Game-winner. Green smoke. Tetris. Is it dusty in here?
More after the jump from a too-heart-swelling-for-snark (so don't even try it, buster!) event, including video highlights and more on Atticus' day.
It's shit like this, Portland...that makes me proud to call you home.
From the Timbers' official recap:
In front of more than 3,000 Portland Timbers faithful—converted for a day to support a special wish made possible by the club, the Timbers Army and Make-A-Wish Oregon—eight-year-old Atticus Lane-Dupre netted four goals, including the game-winner in the waning moments of the match, to power The Green Machine to a 10-9 victory over the Portland Timbers at JELD-WEN Field Wednesday afternoon.
The Timbers teamed up with Make-A-Wish Oregon to grant the wish to Atticus, who learned he had cancer last fall and missed his last soccer game of the season with his teammates on The Green Machine. When Atticus had the chance to make a wish, he chose to scrimmage the Timbers at JELD-WEN Field, home of the Timbers. Prior to Wednesday’s game, Atticus was outfitted with his own locker next to Timbers captain Will Johnson, while he and his family were given a behind-the-scenes tour of the Timbers locker room and workout facilities. Additionally, head coach Caleb Porter introduced Atticus to the team before the Timbers pre-training meeting. Team captains Will Johnson and Atticus exchanged jerseys after the game.
“Trading jerseys is a fun thing in the game," Johnson said. "I’ve actually never asked anyone to trade jerseys, so that was probably the first and only time in my career I’ll ask for somebody’s jersey.
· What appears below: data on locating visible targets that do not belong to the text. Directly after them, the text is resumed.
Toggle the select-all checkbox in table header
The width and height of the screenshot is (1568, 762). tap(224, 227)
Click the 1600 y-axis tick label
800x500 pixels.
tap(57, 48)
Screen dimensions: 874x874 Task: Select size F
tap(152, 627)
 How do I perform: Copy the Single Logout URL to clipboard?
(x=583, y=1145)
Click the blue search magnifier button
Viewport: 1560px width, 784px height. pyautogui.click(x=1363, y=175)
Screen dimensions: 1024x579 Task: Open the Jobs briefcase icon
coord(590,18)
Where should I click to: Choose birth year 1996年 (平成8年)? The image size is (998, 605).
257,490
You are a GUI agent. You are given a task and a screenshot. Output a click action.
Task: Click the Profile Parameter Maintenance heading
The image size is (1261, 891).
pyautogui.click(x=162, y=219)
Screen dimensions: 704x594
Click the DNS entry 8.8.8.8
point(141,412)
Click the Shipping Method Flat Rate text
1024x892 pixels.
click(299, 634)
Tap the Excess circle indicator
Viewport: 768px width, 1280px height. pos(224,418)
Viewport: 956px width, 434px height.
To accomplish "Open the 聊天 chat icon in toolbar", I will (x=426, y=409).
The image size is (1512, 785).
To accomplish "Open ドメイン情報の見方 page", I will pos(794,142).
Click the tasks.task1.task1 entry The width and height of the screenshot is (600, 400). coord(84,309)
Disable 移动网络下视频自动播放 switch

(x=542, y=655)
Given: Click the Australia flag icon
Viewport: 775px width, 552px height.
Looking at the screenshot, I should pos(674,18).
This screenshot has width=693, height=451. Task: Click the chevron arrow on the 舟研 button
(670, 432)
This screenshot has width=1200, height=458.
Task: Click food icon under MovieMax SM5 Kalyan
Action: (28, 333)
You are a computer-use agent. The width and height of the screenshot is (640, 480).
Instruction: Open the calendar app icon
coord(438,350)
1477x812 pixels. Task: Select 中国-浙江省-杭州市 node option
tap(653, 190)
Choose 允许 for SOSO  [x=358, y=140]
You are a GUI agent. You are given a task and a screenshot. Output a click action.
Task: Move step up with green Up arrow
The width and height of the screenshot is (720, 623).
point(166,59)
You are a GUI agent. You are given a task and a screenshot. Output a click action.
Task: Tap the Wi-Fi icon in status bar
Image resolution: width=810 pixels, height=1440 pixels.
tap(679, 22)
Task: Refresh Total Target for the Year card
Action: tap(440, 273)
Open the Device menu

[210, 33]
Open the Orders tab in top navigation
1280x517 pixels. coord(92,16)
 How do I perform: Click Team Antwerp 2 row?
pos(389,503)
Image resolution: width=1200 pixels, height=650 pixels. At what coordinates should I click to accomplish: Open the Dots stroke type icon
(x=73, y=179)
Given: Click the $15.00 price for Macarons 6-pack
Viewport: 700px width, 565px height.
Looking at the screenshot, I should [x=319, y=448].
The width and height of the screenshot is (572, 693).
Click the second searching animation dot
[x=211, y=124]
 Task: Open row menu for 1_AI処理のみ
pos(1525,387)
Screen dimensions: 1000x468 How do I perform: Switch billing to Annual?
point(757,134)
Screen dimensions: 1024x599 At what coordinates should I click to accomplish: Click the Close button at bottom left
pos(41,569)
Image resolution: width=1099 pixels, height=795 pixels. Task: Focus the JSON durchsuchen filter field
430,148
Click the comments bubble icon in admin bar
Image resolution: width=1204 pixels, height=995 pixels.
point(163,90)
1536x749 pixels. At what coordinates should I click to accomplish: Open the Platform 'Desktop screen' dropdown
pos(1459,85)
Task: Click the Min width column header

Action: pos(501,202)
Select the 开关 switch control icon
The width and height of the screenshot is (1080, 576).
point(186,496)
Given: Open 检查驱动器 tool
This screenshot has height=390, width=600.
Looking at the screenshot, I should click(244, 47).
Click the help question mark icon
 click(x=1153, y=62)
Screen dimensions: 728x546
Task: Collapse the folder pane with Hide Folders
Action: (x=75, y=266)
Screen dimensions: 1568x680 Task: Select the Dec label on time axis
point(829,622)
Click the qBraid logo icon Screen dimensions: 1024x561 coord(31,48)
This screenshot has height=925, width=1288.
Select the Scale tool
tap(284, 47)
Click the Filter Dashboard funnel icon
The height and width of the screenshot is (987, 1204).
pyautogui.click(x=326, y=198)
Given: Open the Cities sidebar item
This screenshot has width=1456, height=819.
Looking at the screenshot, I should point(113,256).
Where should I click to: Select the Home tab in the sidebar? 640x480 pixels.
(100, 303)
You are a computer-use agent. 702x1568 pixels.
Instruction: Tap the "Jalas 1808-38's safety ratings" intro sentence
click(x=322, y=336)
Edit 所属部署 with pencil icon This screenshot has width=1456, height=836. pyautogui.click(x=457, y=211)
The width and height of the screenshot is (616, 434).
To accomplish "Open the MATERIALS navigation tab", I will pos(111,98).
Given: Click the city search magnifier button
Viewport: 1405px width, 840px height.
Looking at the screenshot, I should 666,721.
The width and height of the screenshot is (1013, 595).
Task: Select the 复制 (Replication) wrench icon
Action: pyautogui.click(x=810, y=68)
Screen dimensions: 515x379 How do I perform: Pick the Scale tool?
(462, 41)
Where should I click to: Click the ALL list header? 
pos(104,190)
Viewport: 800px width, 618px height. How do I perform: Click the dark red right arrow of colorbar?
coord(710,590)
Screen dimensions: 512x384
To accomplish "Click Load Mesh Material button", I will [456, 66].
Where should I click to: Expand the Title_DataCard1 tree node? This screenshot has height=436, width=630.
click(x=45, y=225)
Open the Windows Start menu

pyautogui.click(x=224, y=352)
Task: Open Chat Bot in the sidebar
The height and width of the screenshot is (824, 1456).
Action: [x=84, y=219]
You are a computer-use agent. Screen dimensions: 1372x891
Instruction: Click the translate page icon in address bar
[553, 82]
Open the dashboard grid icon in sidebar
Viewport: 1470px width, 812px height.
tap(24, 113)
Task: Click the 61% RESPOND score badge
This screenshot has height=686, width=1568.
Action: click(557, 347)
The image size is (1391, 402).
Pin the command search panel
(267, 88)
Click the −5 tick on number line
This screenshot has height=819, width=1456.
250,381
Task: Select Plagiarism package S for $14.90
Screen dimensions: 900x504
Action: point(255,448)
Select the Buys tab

I’m glad it’s that way because he’s a special kid and I’m quite proud to own his jersey.”
Keeping with tradition, Timber Joey rewarded Atticus with a slice off the victory log for his four-goal performance and victory.
Why did Atticus choose to play the Timbers for his wish, and include his teammates?
“Because usually kids just choose to go to Disneyland with their family or getting something," he said, "and I chose something that lots of people could do.”
Said coach Caleb Porter: “It really puts things in perspective. We’re trying to win games and we have goals here as an organization. There’s nothing more meaningful and valuable than to touch a young kid’s heart and to make his wish come true today. To play a part in that is absolutely incredible. It’s something that brings our community closer, brings our organization closer, and brings our team closer. When we brought Atticus into the video [session] before training today and I introduced him to the team and talked about what he was going to be doing today, it was hard not to get choked up, it was very touching. He’s a good kid, a special kid, and we’re just happy to be a part of it.”